Commission Proposes a Path for Utility Takeover
While PG&E is continuing on its path to emerge from bankruptcy, Marybel Batjer, the California Public Utilities Commission (Commission) President, outlined a proposed process on February 18 as to how the State could revoke the utility’s operating license if the utility again commits serious safety violations and fails to adequately address them.
Reacting to the Commission’s proposal, Governor Newsom said that he supports the proposed additional oversight of PG&E:
“I look forward to getting to the point where we can make the case that the governance is radically changed and the financing is appropriate so this utility can get out of bankruptcy not limping.”
Under the proposed plan (OIR R.18-04-019), the State could appoint a receiver to take control of PG&E’s business operations if:
- PG&E’s equipment sparks a destructive blaze.
- PG&E fails to minimize blackouts or hides other safety issues.
The Commission released a statement in which Batjer said:
“Investor-owned utilities have an enormous privilege in serving as a unique provider of essential services to the public — and with that privilege comes great responsibility to those they serve.

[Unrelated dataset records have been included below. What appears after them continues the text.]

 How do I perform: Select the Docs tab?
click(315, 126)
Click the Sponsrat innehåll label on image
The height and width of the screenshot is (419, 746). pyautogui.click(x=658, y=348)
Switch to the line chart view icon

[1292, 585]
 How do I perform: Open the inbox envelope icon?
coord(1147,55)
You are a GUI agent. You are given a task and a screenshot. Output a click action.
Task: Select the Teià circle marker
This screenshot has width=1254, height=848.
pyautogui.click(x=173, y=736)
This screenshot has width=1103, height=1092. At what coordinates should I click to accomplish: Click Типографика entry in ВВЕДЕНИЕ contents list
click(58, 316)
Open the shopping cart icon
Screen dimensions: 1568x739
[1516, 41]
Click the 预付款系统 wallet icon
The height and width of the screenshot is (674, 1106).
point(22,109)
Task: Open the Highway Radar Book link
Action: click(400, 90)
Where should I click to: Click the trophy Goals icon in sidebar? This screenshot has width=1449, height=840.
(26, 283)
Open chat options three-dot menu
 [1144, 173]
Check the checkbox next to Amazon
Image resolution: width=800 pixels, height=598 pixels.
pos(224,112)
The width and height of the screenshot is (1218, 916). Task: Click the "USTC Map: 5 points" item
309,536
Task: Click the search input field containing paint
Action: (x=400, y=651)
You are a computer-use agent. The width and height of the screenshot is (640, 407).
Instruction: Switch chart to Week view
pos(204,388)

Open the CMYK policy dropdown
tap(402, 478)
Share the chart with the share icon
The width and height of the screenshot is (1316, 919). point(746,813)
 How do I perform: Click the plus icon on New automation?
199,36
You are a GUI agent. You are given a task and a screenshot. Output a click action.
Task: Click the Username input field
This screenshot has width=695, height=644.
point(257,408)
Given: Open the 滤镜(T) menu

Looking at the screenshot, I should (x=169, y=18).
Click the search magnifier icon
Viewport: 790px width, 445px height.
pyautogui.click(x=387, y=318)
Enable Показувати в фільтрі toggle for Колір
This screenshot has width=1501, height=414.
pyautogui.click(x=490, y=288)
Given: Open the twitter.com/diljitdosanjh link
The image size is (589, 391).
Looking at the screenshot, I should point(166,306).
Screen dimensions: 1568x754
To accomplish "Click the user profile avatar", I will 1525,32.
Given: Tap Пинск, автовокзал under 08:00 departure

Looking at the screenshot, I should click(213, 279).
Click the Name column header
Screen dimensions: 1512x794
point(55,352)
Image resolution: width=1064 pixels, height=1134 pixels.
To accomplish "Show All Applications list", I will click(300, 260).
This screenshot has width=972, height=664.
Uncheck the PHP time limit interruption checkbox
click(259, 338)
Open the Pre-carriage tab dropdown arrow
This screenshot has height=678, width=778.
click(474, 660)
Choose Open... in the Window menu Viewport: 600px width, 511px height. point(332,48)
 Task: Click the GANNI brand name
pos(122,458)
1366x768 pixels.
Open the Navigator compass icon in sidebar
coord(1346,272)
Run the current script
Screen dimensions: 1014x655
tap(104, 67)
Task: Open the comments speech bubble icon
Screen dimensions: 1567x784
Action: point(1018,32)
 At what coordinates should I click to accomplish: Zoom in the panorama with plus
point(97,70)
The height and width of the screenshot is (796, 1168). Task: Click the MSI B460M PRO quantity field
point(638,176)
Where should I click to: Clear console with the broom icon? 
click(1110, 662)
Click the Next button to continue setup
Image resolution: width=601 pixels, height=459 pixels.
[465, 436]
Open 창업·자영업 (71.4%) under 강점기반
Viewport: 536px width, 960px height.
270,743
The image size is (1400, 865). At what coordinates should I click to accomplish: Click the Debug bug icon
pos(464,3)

I am very concerned about PG&E’s pattern of safety-related failures…Most importantly, it raises questions about how well this utility understands the privilege it has been given and its commitment to following through on its responsibilities…It must be clearly demonstrated that mechanisms are in place to ensure that the utility has emerged as a fundamentally changed company that has a commitment and ability to provide safe and reliable service at reasonable rates and can simultaneously continue needed improvements to mitigate wildfire risk and achieve the state’s climategoals.”
Batjer acknowledged that the Commission is “working under an aggressive timeline” to wrap up its review of PG&E’s bankruptcy plan in the next three and a half months. She added that, despite the urgent deadline, the Commission needs to consider the best way for PG&E to be run after the case is over.
In response to the proposed plan, PG&E said, “We welcome President Batjer’s input regarding our plan for emerging from Chapter 11 and building a re-imagined PG&E.”
The utility has insisted that its current plan “complies with both the letter and spirit” of AB 1054, the law that set the June 30 deadline.
The commission has begun public hearings regarding PG&E’s emergence from bankruptcy. The evidentiary hearings are scheduled for February 25 through March 4, 2020.
In other PG&E news, U.S. District Judge William Alsup told PG&E’s lawyers to explain in writing why its inspections failed to identify and fix a worn hook on a power line that resembles the problem responsible for the 2018 Camp Fire. The hook, which PG&E has said it will repair, was found by an expert hired by attorneys for fire victims.
PG&E has also posted a $3.62 billion loss for the final three months of 2019, though the utility said it’s on track to emerge from a bankruptcy quagmire linked to its liabilities for a string of lethal wildfires.